| What is expected |
Each line of the entries below that holds "will" is needed, copied in full.
(Recorded data)
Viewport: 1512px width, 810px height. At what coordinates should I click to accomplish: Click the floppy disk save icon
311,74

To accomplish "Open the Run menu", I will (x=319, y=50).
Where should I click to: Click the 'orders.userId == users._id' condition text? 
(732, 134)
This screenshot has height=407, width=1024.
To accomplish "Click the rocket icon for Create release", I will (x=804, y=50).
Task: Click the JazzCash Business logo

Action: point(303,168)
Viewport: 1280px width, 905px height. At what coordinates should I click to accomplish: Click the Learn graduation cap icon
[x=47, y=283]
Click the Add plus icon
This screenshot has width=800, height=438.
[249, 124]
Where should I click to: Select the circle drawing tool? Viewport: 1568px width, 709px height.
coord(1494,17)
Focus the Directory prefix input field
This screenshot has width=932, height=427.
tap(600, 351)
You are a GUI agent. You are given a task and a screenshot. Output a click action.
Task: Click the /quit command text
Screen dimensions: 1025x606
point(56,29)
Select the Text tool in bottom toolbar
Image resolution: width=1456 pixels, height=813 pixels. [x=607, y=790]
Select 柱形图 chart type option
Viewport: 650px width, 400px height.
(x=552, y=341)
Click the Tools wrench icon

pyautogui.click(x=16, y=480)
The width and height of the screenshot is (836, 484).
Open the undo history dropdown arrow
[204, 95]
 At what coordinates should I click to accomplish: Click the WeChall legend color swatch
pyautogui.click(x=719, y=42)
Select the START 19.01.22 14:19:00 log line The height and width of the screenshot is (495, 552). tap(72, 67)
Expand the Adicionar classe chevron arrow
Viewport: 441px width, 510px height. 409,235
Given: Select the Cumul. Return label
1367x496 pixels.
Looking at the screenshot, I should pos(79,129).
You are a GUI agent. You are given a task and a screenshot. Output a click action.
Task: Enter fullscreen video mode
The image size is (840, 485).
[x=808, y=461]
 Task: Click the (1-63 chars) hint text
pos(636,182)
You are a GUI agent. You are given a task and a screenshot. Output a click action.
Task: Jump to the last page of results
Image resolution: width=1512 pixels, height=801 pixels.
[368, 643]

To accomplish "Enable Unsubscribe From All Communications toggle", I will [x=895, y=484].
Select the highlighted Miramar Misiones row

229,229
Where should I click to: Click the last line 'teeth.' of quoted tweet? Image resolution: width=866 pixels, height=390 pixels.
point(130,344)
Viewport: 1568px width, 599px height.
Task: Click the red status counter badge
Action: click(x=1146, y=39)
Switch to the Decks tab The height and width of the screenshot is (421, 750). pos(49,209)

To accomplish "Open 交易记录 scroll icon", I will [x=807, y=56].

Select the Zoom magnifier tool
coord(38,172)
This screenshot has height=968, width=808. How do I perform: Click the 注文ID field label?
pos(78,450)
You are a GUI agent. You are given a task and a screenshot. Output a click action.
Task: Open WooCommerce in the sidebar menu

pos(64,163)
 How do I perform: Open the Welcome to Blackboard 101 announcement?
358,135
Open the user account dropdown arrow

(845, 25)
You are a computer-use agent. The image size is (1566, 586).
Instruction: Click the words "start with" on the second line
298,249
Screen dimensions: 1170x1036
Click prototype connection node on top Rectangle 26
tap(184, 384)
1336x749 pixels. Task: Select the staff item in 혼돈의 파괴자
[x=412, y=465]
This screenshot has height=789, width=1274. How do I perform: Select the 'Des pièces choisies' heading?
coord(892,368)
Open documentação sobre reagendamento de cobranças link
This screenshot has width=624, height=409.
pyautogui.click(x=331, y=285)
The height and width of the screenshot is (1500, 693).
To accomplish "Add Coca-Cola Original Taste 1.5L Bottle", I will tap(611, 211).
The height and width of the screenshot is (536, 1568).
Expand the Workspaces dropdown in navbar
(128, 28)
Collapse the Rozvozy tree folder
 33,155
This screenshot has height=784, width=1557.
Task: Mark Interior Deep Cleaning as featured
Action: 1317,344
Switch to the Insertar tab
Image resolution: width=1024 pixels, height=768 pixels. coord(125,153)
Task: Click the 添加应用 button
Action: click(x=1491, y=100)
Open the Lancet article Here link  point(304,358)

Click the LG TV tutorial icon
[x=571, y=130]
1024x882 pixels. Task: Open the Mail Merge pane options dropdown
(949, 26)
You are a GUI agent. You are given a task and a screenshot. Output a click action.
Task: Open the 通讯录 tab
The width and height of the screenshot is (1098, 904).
(End Recorded data)
| Solution for this problem |
To accomplish "Open the Run menu", I will (x=319, y=50).
To accomplish "Click the rocket icon for Create release", I will (x=804, y=50).
To accomplish "Enable Unsubscribe From All Communications toggle", I will [x=895, y=484].
To accomplish "Open 交易记录 scroll icon", I will [x=807, y=56].
To accomplish "Add Coca-Cola Original Taste 1.5L Bottle", I will tap(611, 211).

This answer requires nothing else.